Activity: Copy the text about Colin Kaepernick and taking the knee word for word, from "The cries of" to "to fight back.".

When civility leads to death,

Revolting is the only logical reaction.

The cries of peace will rain down,

And when they do, they will land on deaf ears,

Because your violence has brought this resistance.

We have the right to fight back.

~Colin Kaepernick, May 28, 2020

In 2016, American football player, Colin Kaepernick peacefully protested against the systematic racism which has been inflicted upon African Americans for centuries by kneeling during the national anthem before games. For this reason alone, he lost his job, and all of the National Football League (NFL) owners refused to sign him on as a result. President Donald Trump decided to put salt on the wound and called him a traitor.

Fast forward to 2020, after the horrific murder of George Floyd by a police officer, which has led to global, mass anti-racism protests against police brutality against black people, “Taking the Knee” has become the symbolic act, the hand to the heart, the salute, to the cause of Black Lives Matter. Recently, we have seen Canadian Prime Minister Justin Trudeau and some members of his Cabinet, the U.S. Congress and law enforcement officers taking the knee in solidarity with the protestors, in a show of empathy and a “righting the centuries of wrongs” effort.

Dataset:
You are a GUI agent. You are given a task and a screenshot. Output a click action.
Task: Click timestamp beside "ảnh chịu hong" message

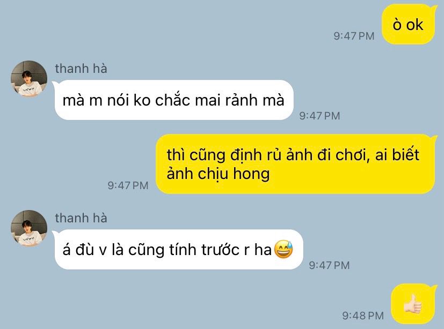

==

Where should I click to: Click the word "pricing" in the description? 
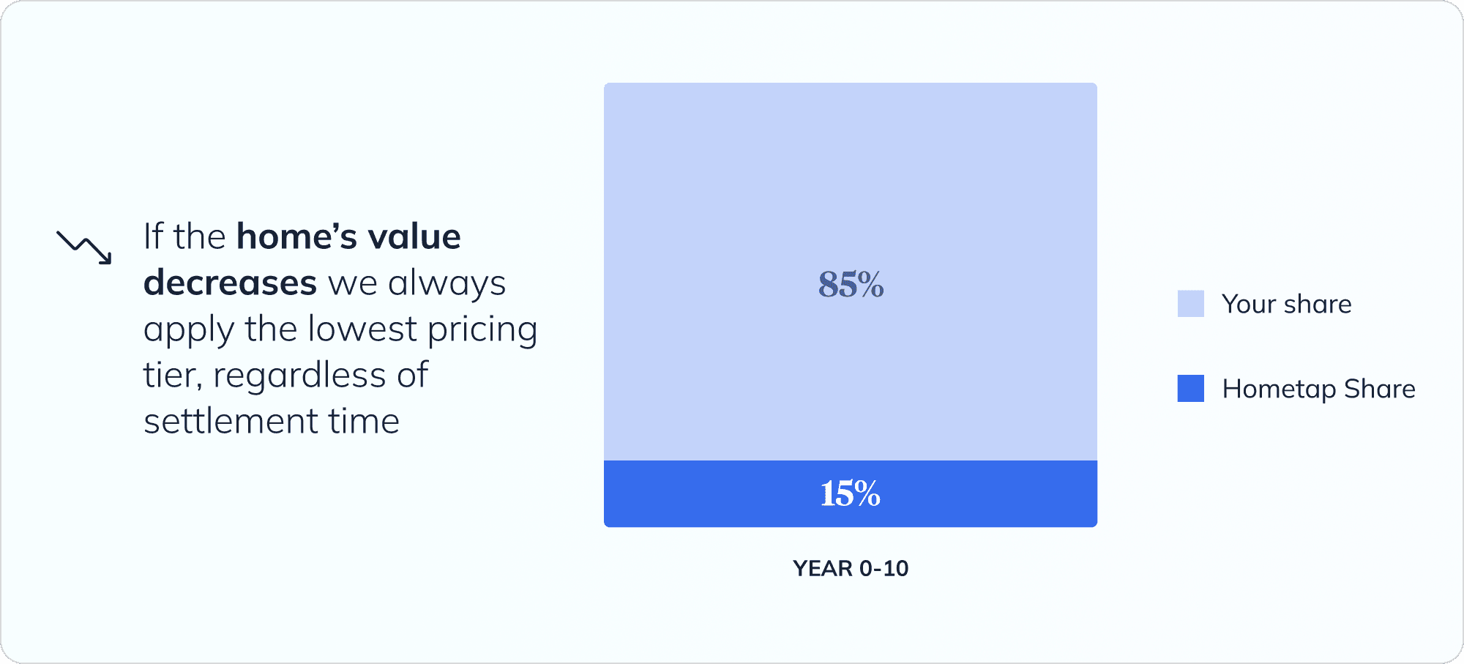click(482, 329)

Answer:
The cries of peace will rain down,

And when they do, they will land on deaf ears,

Because your violence has brought this resistance.

We have the right to fight back.